WHAT TO DO - The number of lines holding "prompt" in the listing below is all you should give.

══════════

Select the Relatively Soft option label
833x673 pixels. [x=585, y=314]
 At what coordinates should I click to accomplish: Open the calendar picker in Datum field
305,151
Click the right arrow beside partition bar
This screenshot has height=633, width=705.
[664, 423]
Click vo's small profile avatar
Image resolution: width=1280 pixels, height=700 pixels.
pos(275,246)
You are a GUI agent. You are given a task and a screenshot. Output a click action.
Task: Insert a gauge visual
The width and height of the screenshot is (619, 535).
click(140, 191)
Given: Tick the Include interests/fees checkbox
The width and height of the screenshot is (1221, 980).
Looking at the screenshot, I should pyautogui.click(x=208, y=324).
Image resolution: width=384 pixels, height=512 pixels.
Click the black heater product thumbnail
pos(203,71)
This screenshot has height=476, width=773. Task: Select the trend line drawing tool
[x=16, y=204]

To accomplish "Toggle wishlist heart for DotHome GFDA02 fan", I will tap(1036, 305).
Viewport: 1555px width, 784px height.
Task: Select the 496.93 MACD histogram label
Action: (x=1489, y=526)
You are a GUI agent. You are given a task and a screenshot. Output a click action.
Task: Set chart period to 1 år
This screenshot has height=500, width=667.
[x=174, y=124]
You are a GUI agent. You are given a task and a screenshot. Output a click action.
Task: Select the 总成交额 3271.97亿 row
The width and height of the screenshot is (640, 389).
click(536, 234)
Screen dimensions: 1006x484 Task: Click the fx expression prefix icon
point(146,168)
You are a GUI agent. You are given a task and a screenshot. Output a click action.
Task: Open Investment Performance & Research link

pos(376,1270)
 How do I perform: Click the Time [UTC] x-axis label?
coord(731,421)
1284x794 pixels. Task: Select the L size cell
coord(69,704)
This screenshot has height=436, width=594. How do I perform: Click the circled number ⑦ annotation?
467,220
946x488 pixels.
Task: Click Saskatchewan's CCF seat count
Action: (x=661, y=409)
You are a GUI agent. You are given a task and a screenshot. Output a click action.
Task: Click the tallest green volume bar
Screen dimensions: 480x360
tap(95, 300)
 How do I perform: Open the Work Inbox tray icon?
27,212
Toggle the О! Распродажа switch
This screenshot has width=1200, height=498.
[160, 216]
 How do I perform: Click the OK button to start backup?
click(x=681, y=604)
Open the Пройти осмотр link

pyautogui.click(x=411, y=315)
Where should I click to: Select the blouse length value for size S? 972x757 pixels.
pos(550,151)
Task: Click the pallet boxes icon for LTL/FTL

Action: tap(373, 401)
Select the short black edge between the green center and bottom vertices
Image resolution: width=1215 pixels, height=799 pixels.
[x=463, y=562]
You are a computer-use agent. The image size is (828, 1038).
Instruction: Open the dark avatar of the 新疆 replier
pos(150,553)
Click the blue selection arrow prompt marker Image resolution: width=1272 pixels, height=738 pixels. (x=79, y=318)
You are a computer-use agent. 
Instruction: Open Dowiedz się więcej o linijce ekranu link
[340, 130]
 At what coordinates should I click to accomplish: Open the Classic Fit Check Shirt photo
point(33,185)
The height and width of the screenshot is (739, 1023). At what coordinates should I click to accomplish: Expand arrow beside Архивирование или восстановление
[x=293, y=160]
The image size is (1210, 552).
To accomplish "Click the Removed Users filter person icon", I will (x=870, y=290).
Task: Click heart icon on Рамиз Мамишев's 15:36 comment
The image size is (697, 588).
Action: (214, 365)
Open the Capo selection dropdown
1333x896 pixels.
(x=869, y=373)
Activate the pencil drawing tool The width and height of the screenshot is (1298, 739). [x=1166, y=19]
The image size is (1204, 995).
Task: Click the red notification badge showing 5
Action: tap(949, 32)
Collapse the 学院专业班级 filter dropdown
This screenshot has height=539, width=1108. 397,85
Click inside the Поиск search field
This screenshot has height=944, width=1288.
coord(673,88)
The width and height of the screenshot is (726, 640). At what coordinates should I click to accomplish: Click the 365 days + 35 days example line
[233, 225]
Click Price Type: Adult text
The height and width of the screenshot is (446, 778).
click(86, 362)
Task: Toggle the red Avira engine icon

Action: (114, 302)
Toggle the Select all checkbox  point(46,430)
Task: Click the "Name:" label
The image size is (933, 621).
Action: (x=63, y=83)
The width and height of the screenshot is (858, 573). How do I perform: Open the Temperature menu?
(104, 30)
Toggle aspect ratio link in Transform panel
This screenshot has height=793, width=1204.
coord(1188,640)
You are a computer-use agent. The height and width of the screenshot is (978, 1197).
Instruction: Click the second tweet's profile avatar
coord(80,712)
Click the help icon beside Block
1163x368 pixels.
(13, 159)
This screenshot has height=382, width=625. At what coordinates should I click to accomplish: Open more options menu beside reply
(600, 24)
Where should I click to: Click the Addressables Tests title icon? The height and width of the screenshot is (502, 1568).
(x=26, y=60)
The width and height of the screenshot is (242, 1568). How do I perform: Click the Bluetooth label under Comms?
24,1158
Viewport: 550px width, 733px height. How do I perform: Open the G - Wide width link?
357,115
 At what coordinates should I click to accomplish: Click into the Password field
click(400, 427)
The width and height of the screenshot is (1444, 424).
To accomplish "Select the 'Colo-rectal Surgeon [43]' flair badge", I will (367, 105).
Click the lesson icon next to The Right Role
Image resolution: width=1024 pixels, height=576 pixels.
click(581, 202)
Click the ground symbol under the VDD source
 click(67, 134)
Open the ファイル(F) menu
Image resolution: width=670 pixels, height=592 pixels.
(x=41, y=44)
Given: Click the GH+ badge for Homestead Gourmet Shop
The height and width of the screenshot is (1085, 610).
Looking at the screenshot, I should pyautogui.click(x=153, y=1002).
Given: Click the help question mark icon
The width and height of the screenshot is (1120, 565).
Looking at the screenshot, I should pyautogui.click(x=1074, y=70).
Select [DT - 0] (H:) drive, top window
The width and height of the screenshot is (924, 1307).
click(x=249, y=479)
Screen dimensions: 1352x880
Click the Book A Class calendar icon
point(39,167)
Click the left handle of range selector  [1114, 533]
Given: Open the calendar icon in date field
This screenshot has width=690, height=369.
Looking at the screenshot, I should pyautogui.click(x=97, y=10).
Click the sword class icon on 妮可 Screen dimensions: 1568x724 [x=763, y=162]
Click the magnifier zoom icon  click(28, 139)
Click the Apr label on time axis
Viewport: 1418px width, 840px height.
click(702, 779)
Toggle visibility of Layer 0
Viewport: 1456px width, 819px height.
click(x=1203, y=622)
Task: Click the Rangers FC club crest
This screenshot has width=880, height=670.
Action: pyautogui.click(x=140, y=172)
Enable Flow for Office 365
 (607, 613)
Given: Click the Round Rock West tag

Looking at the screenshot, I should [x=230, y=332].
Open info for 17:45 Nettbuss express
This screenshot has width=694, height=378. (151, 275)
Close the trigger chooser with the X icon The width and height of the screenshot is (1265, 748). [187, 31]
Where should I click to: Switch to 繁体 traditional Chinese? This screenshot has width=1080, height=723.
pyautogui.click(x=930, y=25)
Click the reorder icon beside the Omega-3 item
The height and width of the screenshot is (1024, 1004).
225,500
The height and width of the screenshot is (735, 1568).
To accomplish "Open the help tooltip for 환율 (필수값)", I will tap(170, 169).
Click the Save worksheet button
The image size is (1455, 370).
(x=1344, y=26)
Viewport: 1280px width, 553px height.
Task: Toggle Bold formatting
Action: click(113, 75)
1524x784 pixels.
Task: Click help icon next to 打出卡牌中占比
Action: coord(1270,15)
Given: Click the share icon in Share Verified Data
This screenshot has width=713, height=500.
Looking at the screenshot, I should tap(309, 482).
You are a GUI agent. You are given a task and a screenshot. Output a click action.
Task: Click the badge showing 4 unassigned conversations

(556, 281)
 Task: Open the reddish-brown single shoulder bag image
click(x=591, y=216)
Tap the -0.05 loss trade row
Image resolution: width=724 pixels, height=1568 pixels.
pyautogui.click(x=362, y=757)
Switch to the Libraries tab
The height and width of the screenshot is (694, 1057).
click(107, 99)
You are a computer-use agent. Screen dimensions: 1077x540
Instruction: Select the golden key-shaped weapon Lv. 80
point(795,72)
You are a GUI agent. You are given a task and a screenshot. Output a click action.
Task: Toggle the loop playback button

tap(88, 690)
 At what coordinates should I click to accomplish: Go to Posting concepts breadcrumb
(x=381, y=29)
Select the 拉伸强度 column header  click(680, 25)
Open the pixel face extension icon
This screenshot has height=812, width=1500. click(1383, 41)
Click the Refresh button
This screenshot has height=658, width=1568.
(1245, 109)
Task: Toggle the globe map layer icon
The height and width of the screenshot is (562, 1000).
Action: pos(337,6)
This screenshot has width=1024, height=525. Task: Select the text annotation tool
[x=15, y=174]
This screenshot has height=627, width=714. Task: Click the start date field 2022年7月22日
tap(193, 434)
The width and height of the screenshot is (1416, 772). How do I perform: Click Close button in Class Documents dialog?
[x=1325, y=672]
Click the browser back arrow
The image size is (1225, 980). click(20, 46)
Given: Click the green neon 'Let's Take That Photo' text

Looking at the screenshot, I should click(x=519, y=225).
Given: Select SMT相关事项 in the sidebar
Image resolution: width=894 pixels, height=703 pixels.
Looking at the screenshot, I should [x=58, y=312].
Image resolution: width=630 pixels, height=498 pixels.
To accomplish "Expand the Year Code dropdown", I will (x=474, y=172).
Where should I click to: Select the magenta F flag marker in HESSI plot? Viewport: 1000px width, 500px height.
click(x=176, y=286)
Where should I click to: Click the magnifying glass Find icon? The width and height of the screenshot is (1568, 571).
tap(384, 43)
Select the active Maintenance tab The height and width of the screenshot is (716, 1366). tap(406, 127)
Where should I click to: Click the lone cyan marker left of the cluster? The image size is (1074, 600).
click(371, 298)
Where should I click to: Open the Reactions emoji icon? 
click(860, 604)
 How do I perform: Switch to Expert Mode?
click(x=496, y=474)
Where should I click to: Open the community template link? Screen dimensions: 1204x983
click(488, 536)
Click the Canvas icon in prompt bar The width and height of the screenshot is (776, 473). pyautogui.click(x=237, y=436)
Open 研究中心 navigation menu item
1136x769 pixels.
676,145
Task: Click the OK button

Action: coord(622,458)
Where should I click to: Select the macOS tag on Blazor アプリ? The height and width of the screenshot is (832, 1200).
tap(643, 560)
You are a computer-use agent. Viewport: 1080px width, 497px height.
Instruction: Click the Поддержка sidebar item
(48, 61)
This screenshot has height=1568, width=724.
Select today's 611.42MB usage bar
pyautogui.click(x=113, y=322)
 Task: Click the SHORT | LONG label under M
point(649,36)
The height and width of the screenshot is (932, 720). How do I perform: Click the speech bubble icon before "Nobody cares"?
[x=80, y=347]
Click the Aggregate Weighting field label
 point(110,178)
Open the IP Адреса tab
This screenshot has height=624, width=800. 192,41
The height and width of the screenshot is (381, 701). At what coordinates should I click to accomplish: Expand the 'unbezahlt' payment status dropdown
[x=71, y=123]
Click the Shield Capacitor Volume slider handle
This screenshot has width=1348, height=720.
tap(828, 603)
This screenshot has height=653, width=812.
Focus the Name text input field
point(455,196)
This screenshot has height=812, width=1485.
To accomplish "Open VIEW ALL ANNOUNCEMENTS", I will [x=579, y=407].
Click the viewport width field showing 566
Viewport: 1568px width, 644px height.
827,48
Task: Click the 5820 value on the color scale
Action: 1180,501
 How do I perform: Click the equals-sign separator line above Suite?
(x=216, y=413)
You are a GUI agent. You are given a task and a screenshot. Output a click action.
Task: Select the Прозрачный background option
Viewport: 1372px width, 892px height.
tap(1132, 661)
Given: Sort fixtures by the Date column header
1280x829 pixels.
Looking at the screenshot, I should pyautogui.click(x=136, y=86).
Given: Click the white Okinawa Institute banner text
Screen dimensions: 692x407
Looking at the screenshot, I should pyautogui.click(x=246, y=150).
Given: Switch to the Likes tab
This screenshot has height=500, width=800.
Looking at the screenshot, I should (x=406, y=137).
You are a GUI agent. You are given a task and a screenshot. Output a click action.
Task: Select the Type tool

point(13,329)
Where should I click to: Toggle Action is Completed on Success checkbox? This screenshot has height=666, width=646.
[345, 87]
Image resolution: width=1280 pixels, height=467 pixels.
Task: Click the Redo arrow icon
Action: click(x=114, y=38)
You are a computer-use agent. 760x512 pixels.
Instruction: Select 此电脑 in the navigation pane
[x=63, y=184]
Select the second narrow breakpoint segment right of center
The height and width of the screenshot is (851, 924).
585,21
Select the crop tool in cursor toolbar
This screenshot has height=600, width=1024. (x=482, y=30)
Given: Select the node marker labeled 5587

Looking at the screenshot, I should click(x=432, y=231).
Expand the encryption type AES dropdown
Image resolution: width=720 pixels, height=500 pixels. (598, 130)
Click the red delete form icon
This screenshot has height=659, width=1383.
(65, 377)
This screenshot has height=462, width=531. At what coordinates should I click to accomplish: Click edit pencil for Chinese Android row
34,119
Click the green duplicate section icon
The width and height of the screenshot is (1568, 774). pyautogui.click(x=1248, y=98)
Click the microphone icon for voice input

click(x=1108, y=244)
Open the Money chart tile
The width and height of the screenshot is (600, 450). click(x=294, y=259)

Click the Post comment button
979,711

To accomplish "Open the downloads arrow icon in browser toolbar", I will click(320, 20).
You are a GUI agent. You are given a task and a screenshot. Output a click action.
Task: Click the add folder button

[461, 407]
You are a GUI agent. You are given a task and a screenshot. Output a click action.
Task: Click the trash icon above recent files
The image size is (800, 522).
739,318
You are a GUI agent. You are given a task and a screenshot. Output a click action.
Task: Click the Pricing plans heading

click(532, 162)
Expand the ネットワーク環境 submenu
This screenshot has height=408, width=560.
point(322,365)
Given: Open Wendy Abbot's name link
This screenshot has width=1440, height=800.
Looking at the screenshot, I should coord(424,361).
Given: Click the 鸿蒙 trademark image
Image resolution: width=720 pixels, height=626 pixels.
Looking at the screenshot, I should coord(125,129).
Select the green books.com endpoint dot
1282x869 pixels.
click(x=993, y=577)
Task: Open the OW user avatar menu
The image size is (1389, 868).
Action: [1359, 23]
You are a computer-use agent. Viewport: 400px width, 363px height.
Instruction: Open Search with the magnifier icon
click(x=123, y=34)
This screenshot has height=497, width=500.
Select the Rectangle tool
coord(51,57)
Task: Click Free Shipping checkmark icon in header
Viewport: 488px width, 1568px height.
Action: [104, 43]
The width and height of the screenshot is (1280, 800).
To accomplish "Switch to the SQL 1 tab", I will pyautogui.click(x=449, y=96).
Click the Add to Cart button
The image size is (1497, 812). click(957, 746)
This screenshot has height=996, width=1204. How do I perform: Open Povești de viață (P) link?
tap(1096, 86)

══════════

WRITTEN RESPONSE - 2